The High Cost of Entitlement

People of my generation frequently ask, "What's wrong with the children today?" I remember our parents asking the same question about our behavior, usually in reference to lack of respectful behavior.

There is a greater cause of concern.

Children today, many parents observe, feel "entitled" to whatever they receive; they neither appear grateful nor exhibit the desire to earn what they get.

Psychological entitlement is a problem not only at home but in the workplace. When an adult feels entitled to a pay raise, a bonus, or promotion that he does not receive he will get angry at his supervisor for not bestowing on him what he thinks he deserves. Similarly, if a child feels he's "entitled" to play on the computer, talk on the phone or own an ipod, he might throw a major tantrum when he doesn't get what he sees as a right rather than a privilege.

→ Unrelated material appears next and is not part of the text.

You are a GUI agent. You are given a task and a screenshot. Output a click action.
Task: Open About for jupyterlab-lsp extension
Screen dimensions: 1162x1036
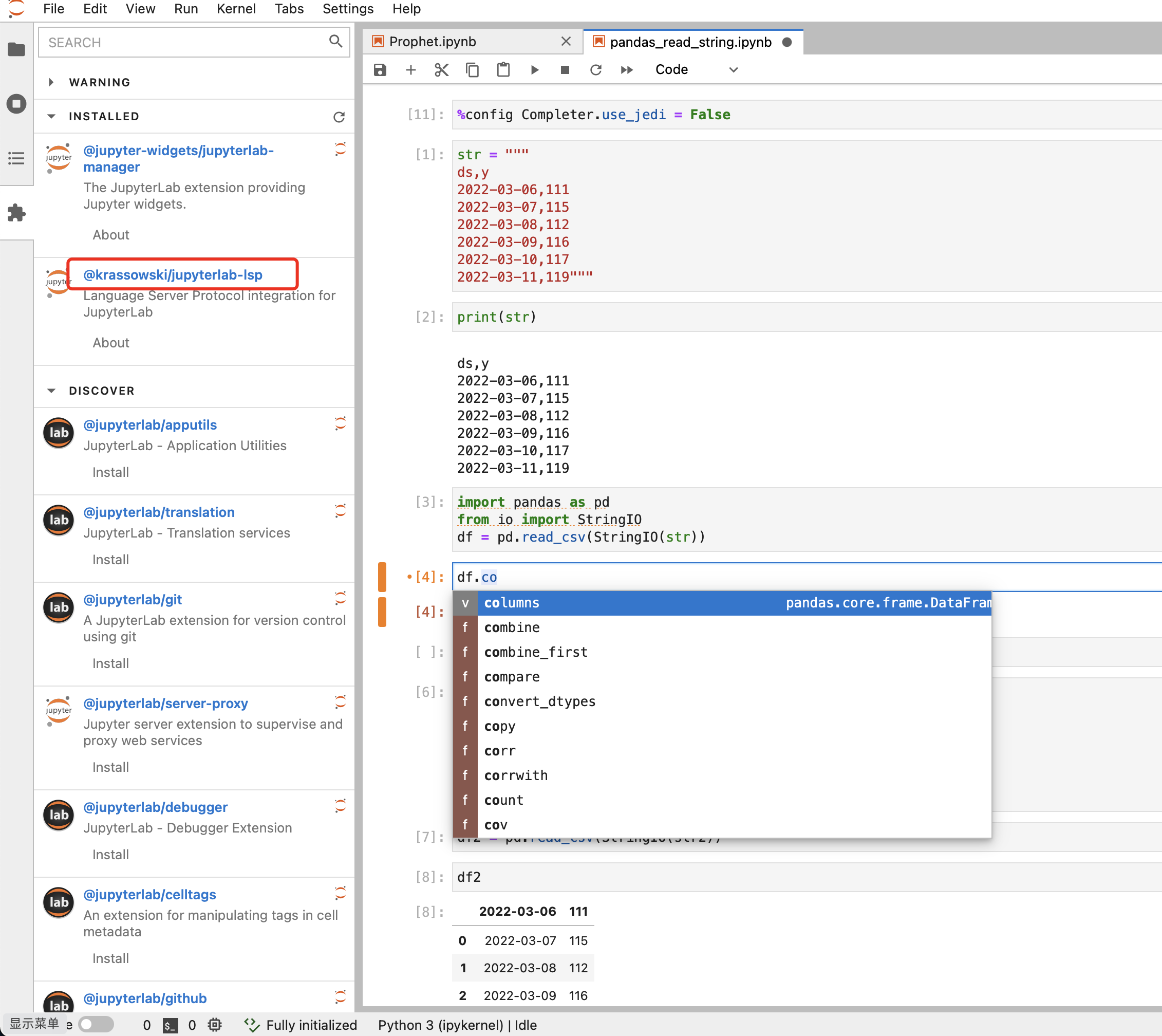(110, 342)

We live in an age of entitlements, from the CEO down. It goes hand in hand with the fact that major depression is the No.1 psychological disorder in the western world.

This is how: When we don't get what we want, we have two choices - blame someone else and get angry at them, or look at ourselves and see what needs to be changed. The first is a dead-end, leading to emotional distress, depression and psychological paralysis. The second thinking pattern leads to less distress - e.g.,disappointment and regret - as well as a call to action.

A person who feels entitled waits for others to do the work. He sits back on his throne of righteousness and, when the gifts don't materialize, wages war.

In contrast, one who understands that his job is to do, to act, to give will not wait for the resultant reward because he knows that he is not in charge of the outcome, only the effort. He is resourceful, determined and resilient; when one avenue is blocked, he looks for another one. In this way, he gives to society and feels energized by his actions.

Many people are suffering in this economic downturn. Those who cope best will be the ones who are using their time and energy productively. They will model for their children - not a sense of entitlement - but an ability to deal with the impediments in life.